# START OF PAGE

From Casetext: Smarter Legal Research

State v. Rhodes

Court of Appeal of Louisiana, First Circuit
Dec 23, 2008
No. 2008 KA 1136 (La. Ct. App. Dec. 23, 2008)

Opinion

No. 2008 KA 1136.

December 23, 2008. NOT DESIGNATED FOR PUBLICATION.

ON APPEAL FROM THE SEVENTEENTH JUDICIAL DISTRICT COURT (NO. 439715, DIV. A), PARISH OF LAFOURCHE STATE OF LOUISIANA HONORABLE JOHN E. LEBLANC, JUDGE.

Camille A. Morvant, III, District Attorney, Mark D. Chiasson, Thibodaux, Louisiana, Counsel for Plaintiff-Appellee State of Louisiana.

Frank Sloan, Mandeville, Louisiana, Counsel for Defendant-Appellant Daniel Rhodes.

BEFORE: KUHN, GUIDRY, AND GAIDRY, JJ.

Disposition: CONVICTIONS AND SENTENCES AFFIRMED.

# END OF PAGE
# START OF TASK INPUT

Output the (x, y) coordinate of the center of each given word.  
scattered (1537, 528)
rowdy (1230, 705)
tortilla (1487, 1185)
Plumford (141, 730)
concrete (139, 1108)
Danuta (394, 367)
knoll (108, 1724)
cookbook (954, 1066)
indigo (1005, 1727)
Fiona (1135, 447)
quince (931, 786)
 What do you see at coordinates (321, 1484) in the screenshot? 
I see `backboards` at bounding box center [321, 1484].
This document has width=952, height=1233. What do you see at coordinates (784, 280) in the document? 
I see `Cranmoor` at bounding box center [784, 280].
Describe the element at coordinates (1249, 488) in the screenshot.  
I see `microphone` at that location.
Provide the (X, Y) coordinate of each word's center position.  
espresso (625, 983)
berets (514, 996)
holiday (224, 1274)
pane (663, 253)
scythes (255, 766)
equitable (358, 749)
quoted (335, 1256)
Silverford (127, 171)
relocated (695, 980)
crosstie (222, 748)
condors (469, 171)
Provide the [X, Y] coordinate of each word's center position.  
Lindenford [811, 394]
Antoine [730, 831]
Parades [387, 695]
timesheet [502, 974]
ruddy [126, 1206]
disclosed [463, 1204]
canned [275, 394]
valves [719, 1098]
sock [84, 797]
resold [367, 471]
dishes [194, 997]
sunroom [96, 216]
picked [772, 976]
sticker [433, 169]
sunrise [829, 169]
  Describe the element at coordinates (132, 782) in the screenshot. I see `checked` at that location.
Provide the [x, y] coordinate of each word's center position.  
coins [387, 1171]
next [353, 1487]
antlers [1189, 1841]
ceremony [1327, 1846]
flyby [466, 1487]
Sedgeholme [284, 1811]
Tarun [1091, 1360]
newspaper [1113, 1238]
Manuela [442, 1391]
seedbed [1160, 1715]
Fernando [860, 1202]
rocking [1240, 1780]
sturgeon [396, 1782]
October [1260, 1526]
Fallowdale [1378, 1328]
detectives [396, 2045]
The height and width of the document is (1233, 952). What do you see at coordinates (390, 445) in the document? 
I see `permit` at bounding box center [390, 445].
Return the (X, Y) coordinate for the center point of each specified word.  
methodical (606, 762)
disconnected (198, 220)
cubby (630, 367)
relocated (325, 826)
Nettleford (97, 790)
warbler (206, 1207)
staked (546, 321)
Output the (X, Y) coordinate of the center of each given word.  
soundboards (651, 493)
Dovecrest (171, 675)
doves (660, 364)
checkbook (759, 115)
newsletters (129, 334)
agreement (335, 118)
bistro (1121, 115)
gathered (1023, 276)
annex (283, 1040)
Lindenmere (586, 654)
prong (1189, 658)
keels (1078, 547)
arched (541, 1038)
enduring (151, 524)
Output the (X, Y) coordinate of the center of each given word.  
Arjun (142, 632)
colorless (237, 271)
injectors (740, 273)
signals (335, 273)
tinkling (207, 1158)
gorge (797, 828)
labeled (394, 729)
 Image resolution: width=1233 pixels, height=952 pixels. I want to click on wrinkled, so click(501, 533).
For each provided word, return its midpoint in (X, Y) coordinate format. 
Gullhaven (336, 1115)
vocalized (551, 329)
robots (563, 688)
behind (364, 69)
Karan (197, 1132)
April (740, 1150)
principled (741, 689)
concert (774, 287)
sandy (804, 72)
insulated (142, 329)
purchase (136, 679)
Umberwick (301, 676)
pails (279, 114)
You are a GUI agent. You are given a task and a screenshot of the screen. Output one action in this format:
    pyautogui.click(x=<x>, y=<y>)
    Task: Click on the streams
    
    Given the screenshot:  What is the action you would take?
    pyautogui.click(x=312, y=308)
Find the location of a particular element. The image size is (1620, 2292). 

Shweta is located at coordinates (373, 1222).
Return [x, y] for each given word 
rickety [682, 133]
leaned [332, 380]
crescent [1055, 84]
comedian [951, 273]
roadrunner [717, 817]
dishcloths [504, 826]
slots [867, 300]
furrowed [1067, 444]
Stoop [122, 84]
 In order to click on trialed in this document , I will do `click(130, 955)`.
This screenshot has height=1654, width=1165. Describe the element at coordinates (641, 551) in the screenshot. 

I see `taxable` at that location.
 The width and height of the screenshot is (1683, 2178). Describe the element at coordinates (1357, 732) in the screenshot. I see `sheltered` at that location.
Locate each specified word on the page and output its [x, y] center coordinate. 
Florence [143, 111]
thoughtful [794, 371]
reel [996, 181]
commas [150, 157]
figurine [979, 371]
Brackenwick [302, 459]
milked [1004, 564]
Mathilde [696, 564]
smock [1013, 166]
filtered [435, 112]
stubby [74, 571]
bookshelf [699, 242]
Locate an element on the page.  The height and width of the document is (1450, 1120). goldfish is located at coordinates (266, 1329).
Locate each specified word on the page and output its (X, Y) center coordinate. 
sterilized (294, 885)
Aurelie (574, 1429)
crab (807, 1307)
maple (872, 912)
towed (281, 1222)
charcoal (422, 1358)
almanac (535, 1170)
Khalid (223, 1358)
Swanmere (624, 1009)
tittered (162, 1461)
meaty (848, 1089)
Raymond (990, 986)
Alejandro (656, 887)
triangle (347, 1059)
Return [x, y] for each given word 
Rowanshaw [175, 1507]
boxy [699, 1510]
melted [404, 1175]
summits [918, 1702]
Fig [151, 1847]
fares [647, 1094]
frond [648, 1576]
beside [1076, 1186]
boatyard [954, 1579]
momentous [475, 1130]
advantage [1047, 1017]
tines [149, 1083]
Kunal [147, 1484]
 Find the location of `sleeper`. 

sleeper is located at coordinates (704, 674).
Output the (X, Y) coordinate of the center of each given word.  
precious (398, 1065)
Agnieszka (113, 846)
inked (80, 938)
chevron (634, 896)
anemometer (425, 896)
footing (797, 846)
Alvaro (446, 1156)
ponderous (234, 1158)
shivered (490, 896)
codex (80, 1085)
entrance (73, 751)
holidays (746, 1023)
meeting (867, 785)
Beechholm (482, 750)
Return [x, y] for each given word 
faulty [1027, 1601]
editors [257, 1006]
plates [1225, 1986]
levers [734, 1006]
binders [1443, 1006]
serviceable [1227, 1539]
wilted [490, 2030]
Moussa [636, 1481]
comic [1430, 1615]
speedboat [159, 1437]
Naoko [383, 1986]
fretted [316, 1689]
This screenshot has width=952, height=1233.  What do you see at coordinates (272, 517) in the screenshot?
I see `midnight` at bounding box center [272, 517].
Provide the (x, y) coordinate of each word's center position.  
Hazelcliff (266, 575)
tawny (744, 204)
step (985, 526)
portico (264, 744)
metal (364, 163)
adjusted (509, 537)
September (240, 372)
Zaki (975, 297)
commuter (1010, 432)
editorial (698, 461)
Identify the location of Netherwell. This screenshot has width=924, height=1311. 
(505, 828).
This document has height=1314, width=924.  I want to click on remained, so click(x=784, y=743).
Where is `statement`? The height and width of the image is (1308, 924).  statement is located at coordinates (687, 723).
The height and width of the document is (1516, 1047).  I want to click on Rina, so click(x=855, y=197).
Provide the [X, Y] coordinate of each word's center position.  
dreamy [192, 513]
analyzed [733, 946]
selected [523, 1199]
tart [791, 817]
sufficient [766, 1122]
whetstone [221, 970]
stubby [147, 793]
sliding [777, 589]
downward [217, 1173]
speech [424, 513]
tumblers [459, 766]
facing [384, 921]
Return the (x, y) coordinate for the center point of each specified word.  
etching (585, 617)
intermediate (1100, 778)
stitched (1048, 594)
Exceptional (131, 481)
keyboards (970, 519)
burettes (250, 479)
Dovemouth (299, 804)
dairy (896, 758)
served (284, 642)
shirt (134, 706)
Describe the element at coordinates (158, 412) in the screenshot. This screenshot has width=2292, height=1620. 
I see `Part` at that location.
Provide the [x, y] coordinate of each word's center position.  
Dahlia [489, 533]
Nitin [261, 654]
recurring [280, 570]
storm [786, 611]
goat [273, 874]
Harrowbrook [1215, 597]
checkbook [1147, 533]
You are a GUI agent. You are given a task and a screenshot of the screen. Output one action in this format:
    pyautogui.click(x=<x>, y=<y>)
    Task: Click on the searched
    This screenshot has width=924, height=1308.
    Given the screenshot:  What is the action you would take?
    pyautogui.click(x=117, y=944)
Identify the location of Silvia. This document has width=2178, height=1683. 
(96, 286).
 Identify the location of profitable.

# END OF TASK INPUT

:: WORK TO COMPLETE ::
**A.** Do these statements agree with the State v. Rhodes page? (i) The case was heard by the Court of Appeal of Louisiana, First Circuit. (ii) The opinion was designated for publication. (iii) Frank Sloan was counsel for the State of Louisiana. Answer yes or no for each and quote the deciding words of the page.
**B.** Retype the rows, beginning at the line that has "The height and width of the document is (1233, 952)." and stopping after the line that has "pyautogui.click(x=312, y=308)".
These rows have no connection to the State v. Rhodes page.

:: ANSWERS TO THE PROBLEMS ::
**A.**
(i) Yes: "Court of Appeal of Louisiana, First Circuit"
(ii) No: "NOT DESIGNATED FOR PUBLICATION."
(iii) No: "Frank Sloan, Mandeville, Louisiana, Counsel for Defendant-Appellant Daniel Rhodes."

**B.**
The height and width of the document is (1233, 952). What do you see at coordinates (390, 445) in the document? 
I see `permit` at bounding box center [390, 445].
Return the (X, Y) coordinate for the center point of each specified word.  
methodical (606, 762)
disconnected (198, 220)
cubby (630, 367)
relocated (325, 826)
Nettleford (97, 790)
warbler (206, 1207)
staked (546, 321)
Output the (X, Y) coordinate of the center of each given word.  
soundboards (651, 493)
Dovecrest (171, 675)
doves (660, 364)
checkbook (759, 115)
newsletters (129, 334)
agreement (335, 118)
bistro (1121, 115)
gathered (1023, 276)
annex (283, 1040)
Lindenmere (586, 654)
prong (1189, 658)
keels (1078, 547)
arched (541, 1038)
enduring (151, 524)
Output the (X, Y) coordinate of the center of each given word.  
Arjun (142, 632)
colorless (237, 271)
injectors (740, 273)
signals (335, 273)
tinkling (207, 1158)
gorge (797, 828)
labeled (394, 729)
 Image resolution: width=1233 pixels, height=952 pixels. I want to click on wrinkled, so click(501, 533).
For each provided word, return its midpoint in (X, Y) coordinate format. 
Gullhaven (336, 1115)
vocalized (551, 329)
robots (563, 688)
behind (364, 69)
Karan (197, 1132)
April (740, 1150)
principled (741, 689)
concert (774, 287)
sandy (804, 72)
insulated (142, 329)
purchase (136, 679)
Umberwick (301, 676)
pails (279, 114)
You are a GUI agent. You are given a task and a screenshot of the screen. Output one action in this format:
    pyautogui.click(x=<x>, y=<y>)
    Task: Click on the streams
    
    Given the screenshot:  What is the action you would take?
    pyautogui.click(x=312, y=308)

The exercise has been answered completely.